When the deputies arrived at the Unocal 76 station, they saw the described two men standing next to “a car that matched the description [they] were given.” The two men looked at the black and white sheriff's unit the deputies were driving and started walking away in different directions. As defendant walked away at “a fast or quick pace,” one of the deputies told him “to stop and come back.”
When the deputy asked defendant his name, he responded “John Victor Bouschard” and spelled the last name. Defendant, who did not have any identification on him, told the deputy “he had a Texas driver's license four years ago.”
The deputy believed defendant had lied about his name because: defendant's companion, “John,” said defendant's name was “Rick”; when the deputy asked defendant “his middle name ․ [h]e paused again and said it was Victor”; and defendant “paused a lot between each spelling. He also refused to respell his name again,” saying: “You already got it.”
In an attempt to confirm defendant's identity, the deputy asked the dispatcher to check the system, giving her defendant's “[l]ast name, middle name, first name and date of birth. Also asked her to check Texas for a DO state.” The dispatcher was unable to find any reference “in any state including Texas,” although it “[s]till should have been in the system.”
During a consent search of defendant's person, the deputy found a set of car keys.

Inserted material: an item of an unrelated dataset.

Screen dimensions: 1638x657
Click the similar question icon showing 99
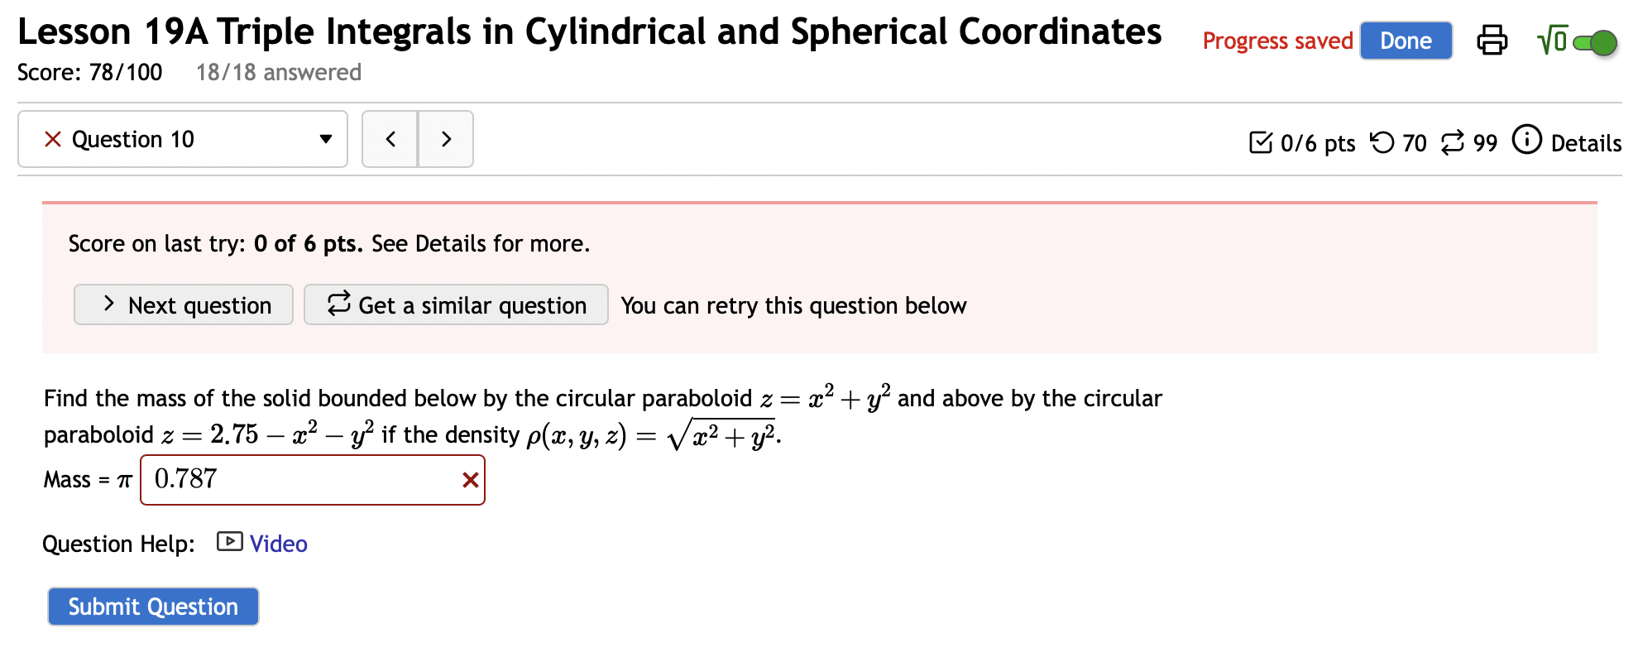[1452, 141]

The deputy thought this was unusual because defendant had denied driving a vehicle, saying he “and his friend were just hitchhiking.” At this point, the experienced deputy did not believe defendant “[b]ecause the description matched both the cars and the Ryder truck and both the suspects' descriptions matched exactly what the informant had [reported]. And [the deputy] had no reason to think that the informant would just call in and say people were selling drugs.”
Because defendant had the car keys, the deputy “asked [him] for consent to search the car [for drugs], and he declined.”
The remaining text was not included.